# Task prompt
Please give the lines of the data as a Markdown table with the columns Row and Line, starting at the line that contains "Switch to the Timeline tab" and ending at the end of the data, leaving out blank lines. Leave the pictures out of the table.

══ Given records ══

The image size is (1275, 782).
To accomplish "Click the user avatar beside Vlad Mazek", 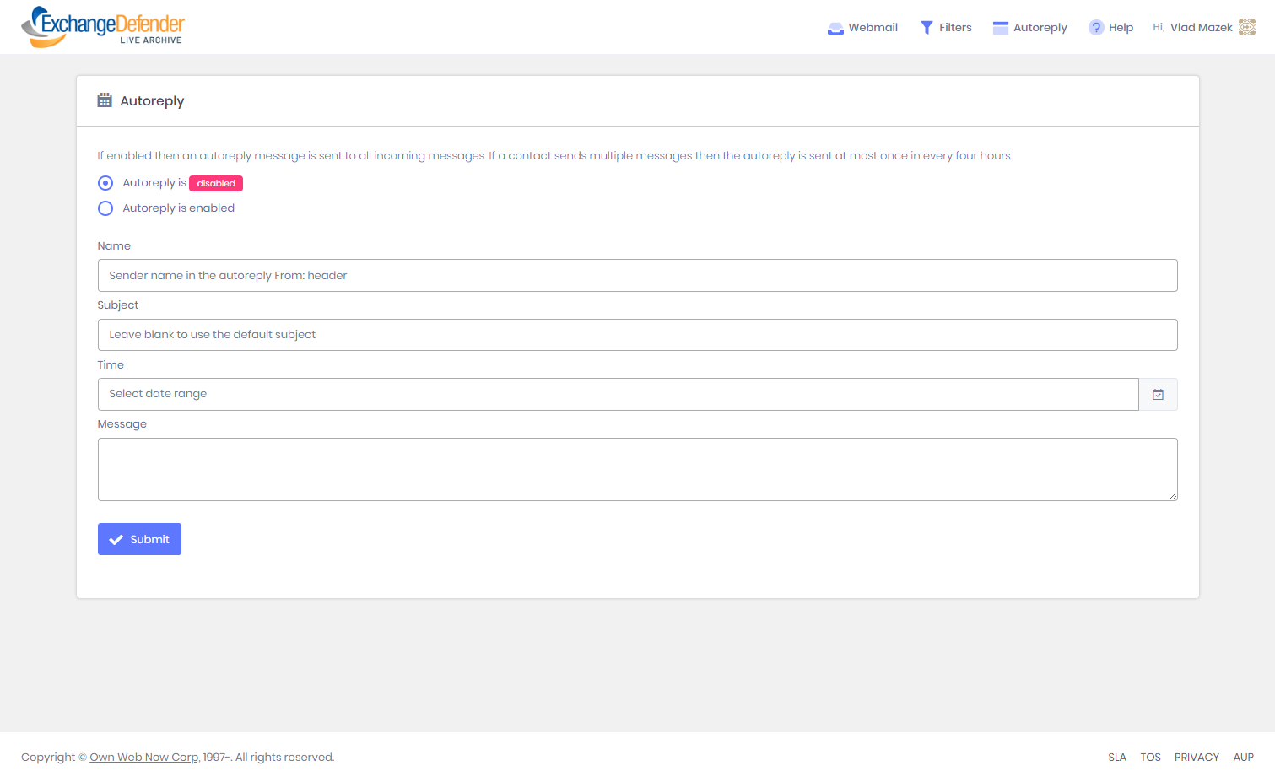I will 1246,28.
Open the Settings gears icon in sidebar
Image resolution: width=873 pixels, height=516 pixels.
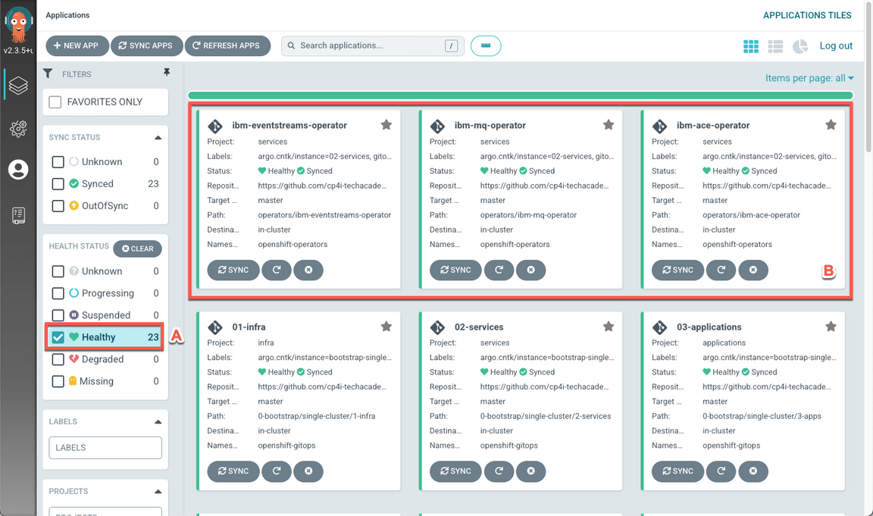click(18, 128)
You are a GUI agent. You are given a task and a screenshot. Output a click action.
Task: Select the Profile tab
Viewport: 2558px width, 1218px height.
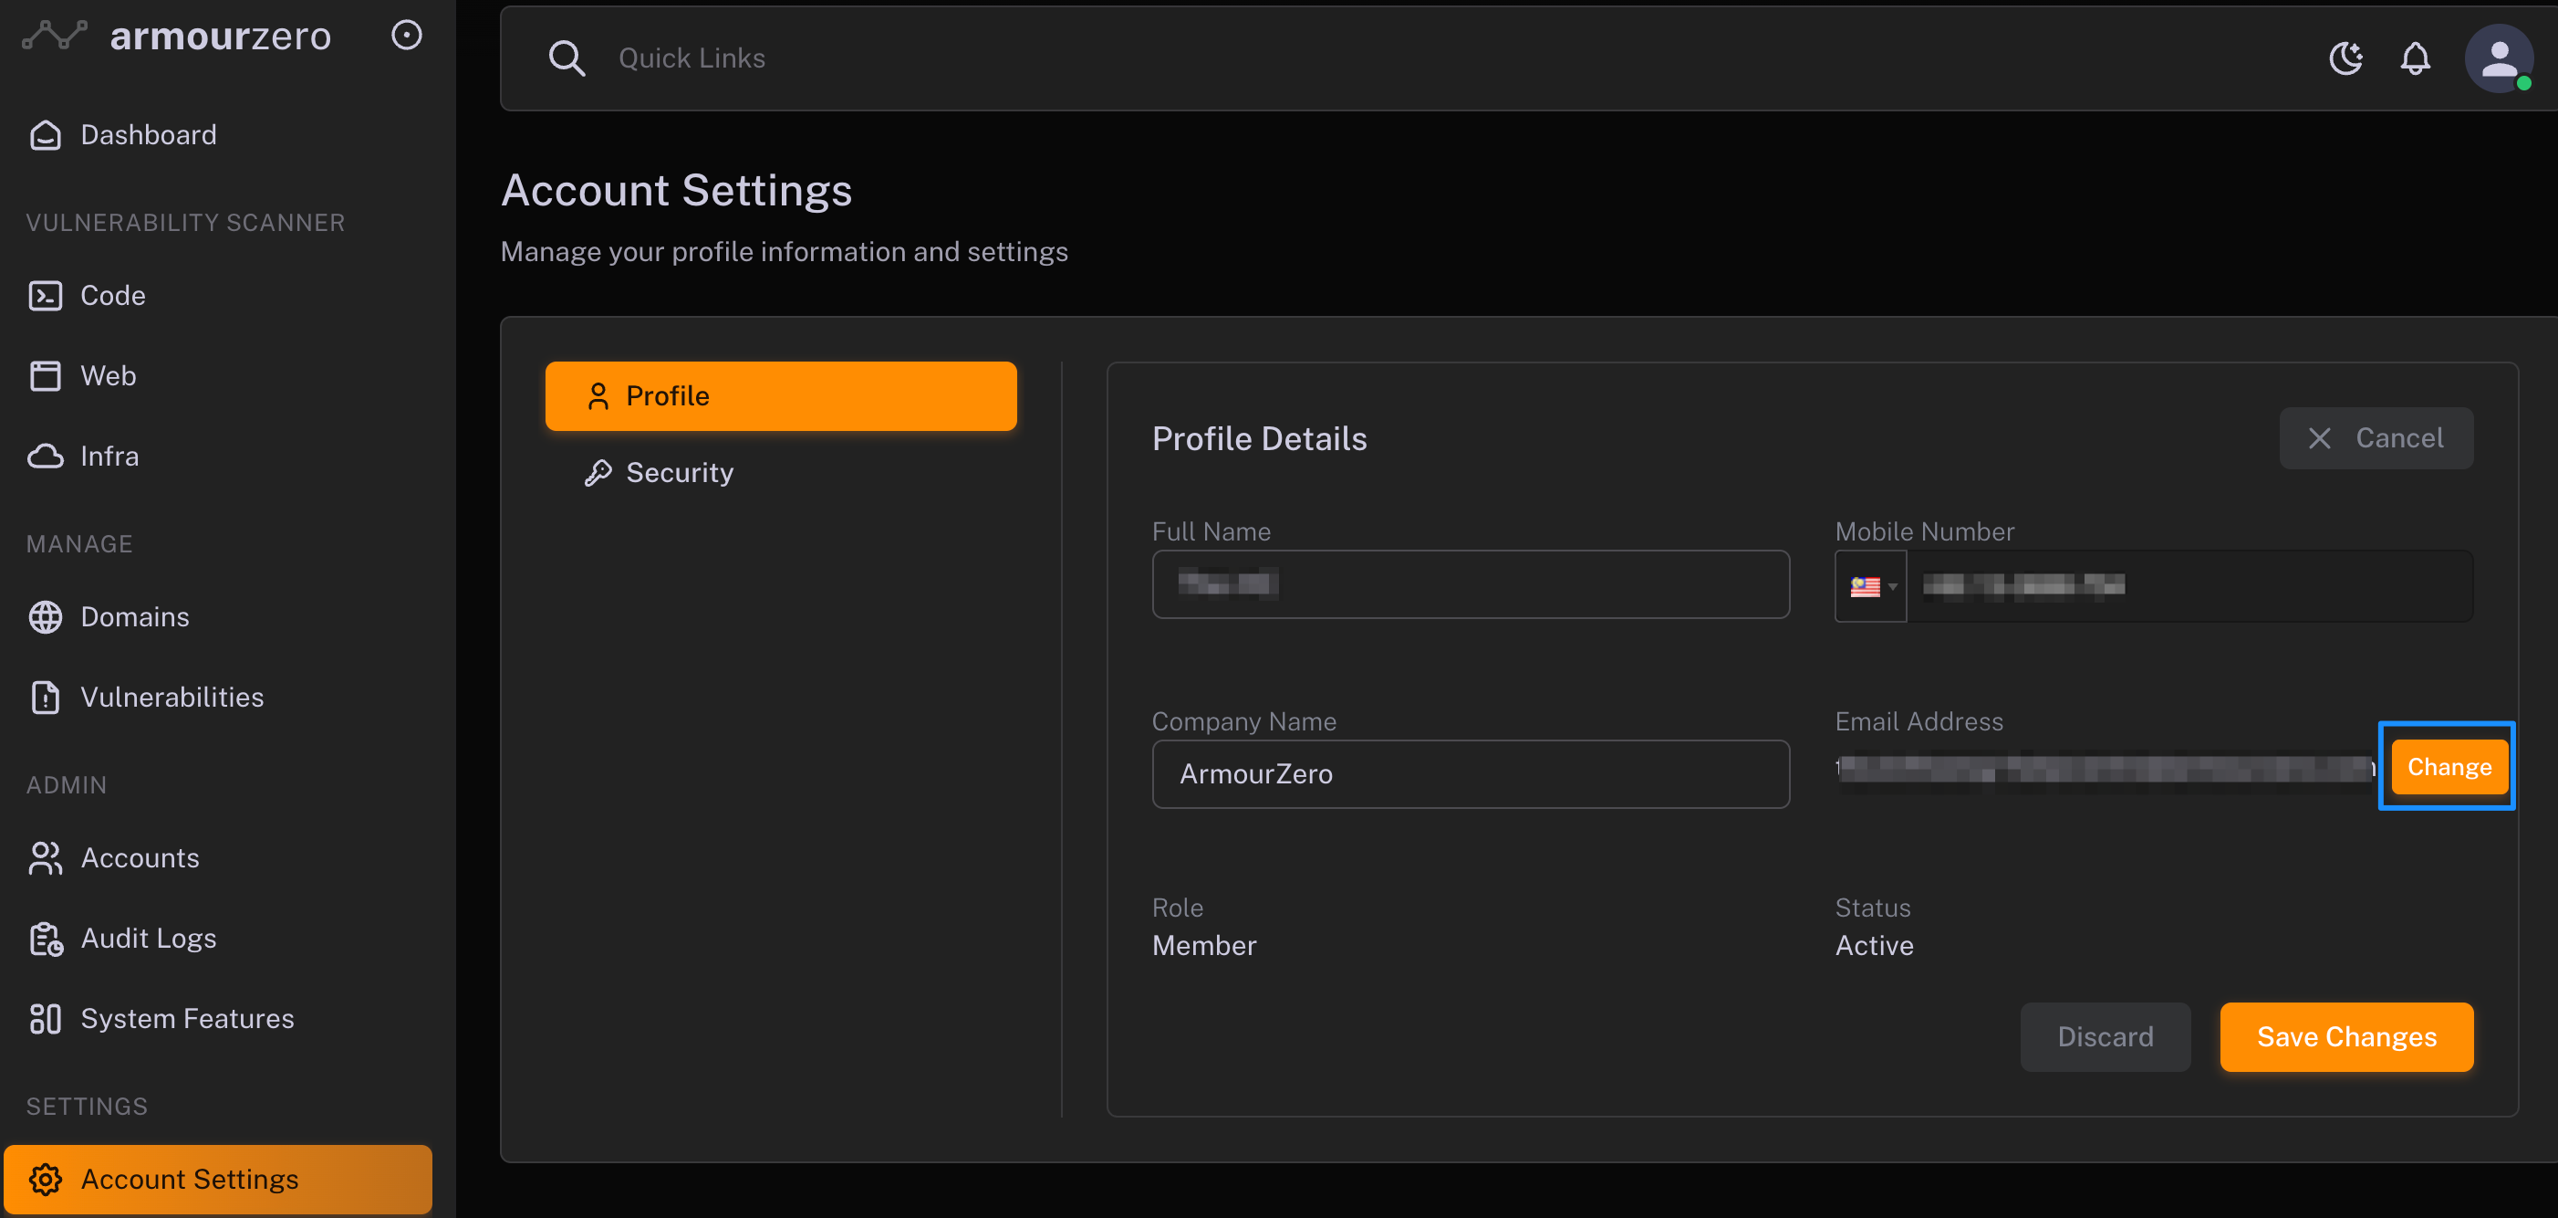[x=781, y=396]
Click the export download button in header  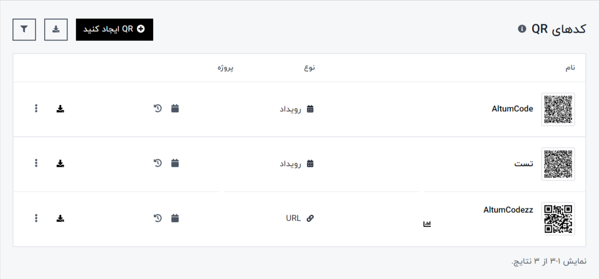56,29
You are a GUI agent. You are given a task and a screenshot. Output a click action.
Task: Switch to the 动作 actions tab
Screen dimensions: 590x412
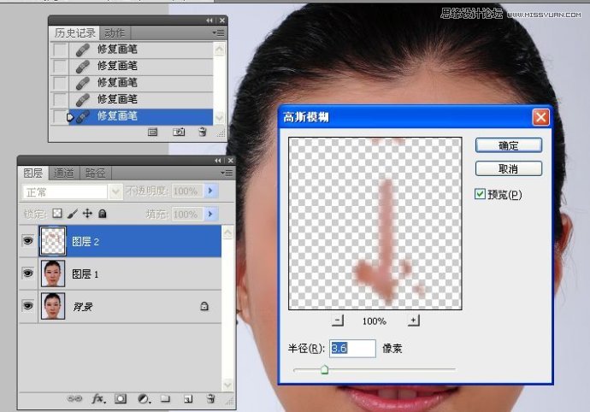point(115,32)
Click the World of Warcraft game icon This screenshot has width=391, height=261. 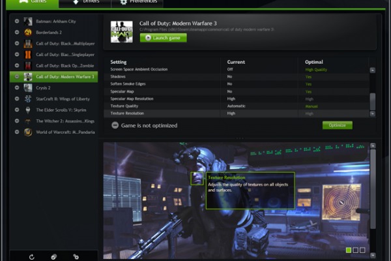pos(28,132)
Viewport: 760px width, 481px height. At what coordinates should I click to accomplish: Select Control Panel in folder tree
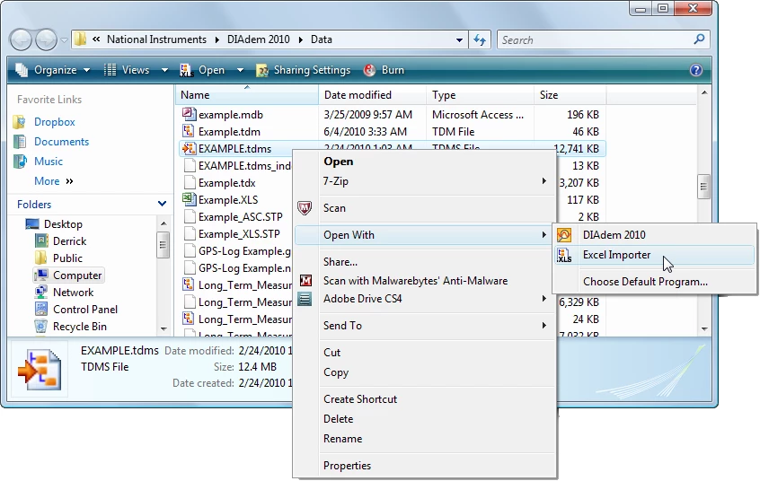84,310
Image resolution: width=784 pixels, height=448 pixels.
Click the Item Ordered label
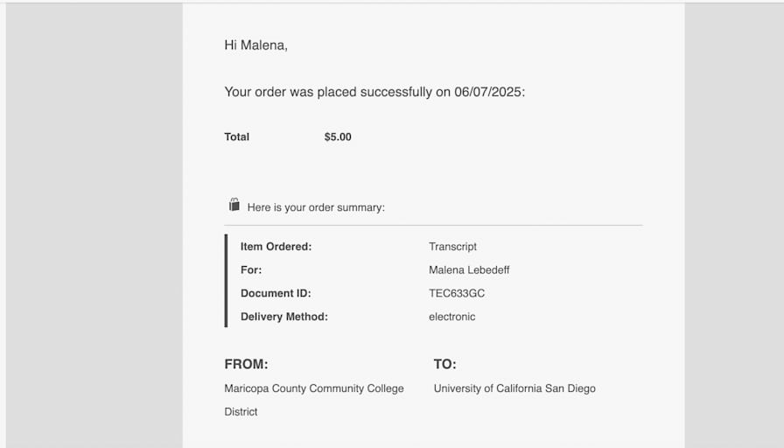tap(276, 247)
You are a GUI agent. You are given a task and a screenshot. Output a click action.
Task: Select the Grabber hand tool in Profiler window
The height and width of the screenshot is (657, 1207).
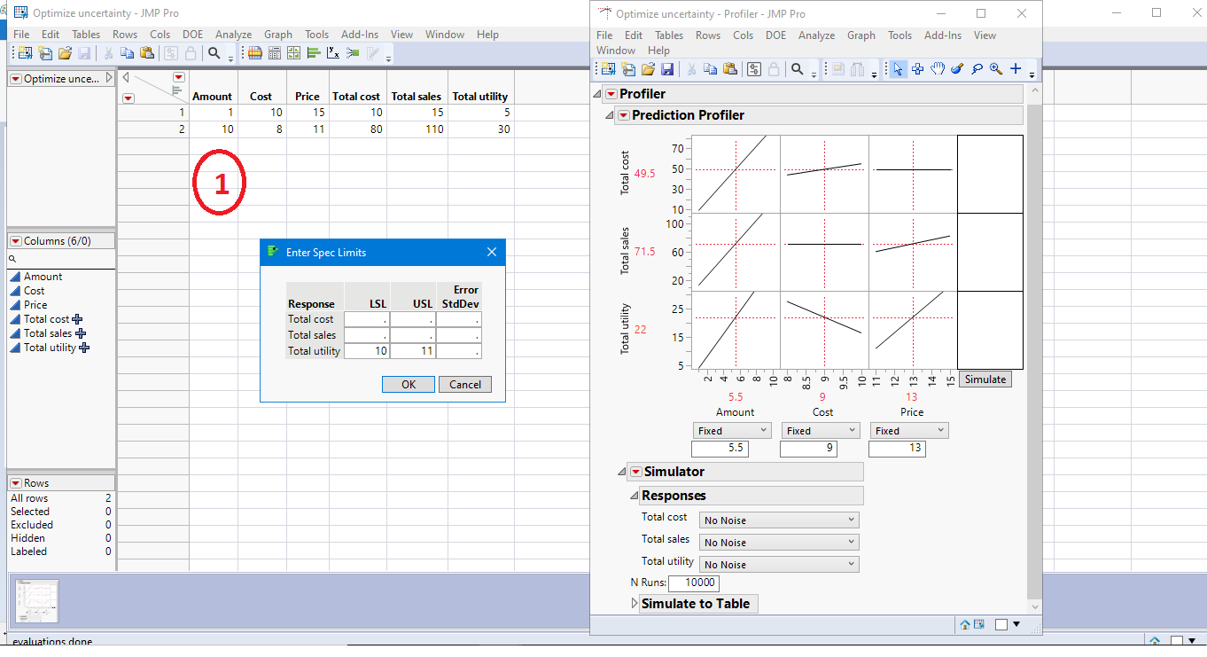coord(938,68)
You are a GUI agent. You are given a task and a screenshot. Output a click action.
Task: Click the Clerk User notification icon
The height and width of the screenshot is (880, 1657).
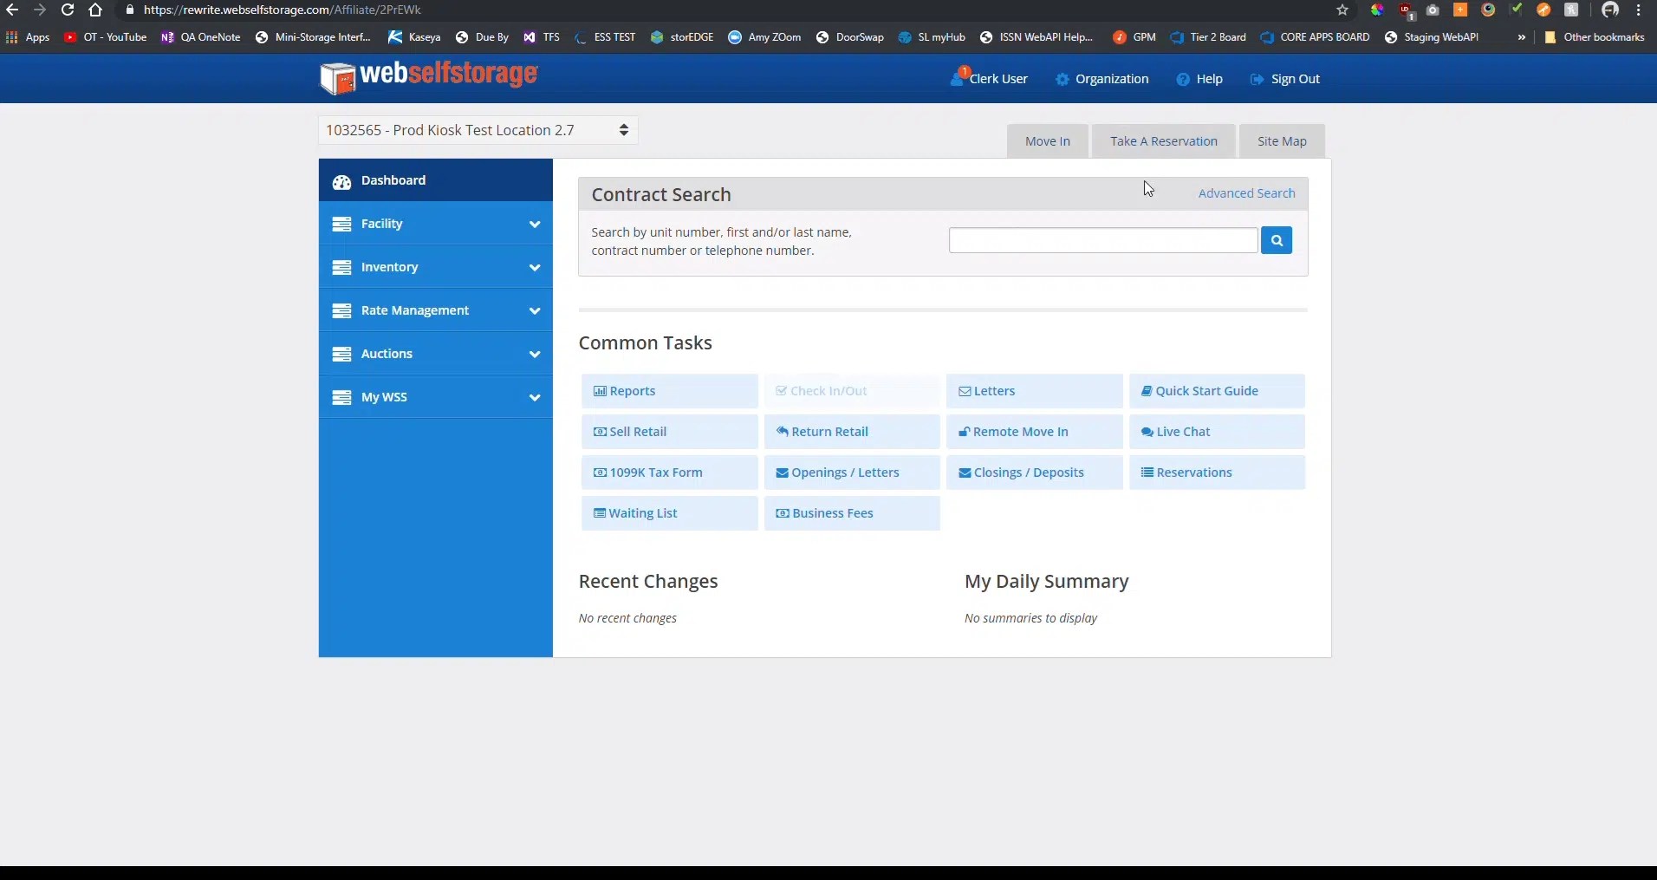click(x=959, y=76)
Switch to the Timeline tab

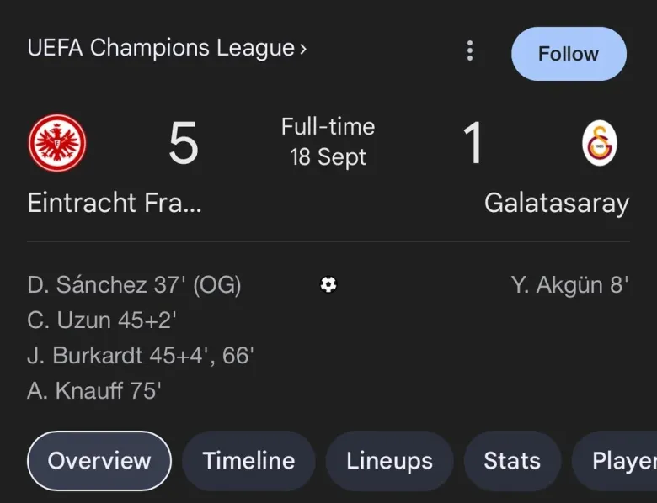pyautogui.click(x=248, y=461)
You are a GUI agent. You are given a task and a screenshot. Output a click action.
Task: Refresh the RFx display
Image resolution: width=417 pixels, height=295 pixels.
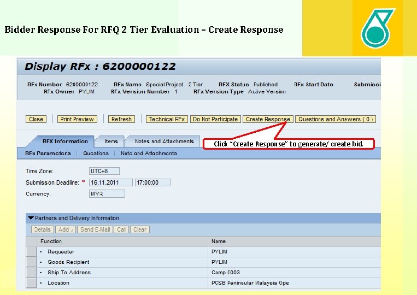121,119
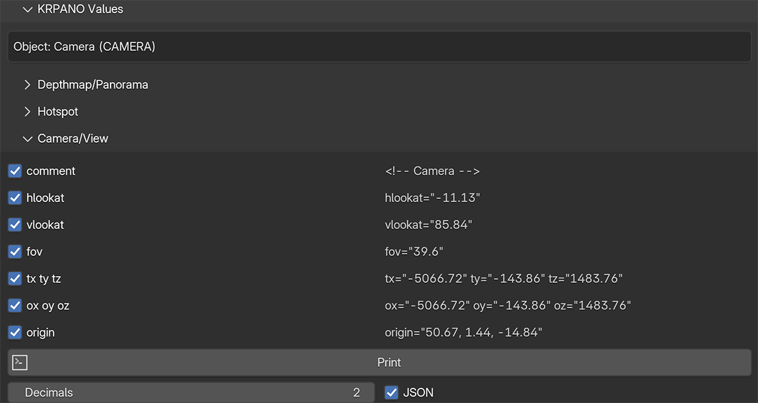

═══

# Answer to the problem
| Row | Line |
|---|---|
| 1 | Switch to the Timeline tab |
| 2 | pyautogui.click(x=248, y=461) |
| 3 | You are a GUI agent. You are given a task and a screenshot. Output a click action. |
| 4 | Task: Refresh the RFx display |
| 5 | Image resolution: width=417 pixels, height=295 pixels. |
| 6 | 121,119 |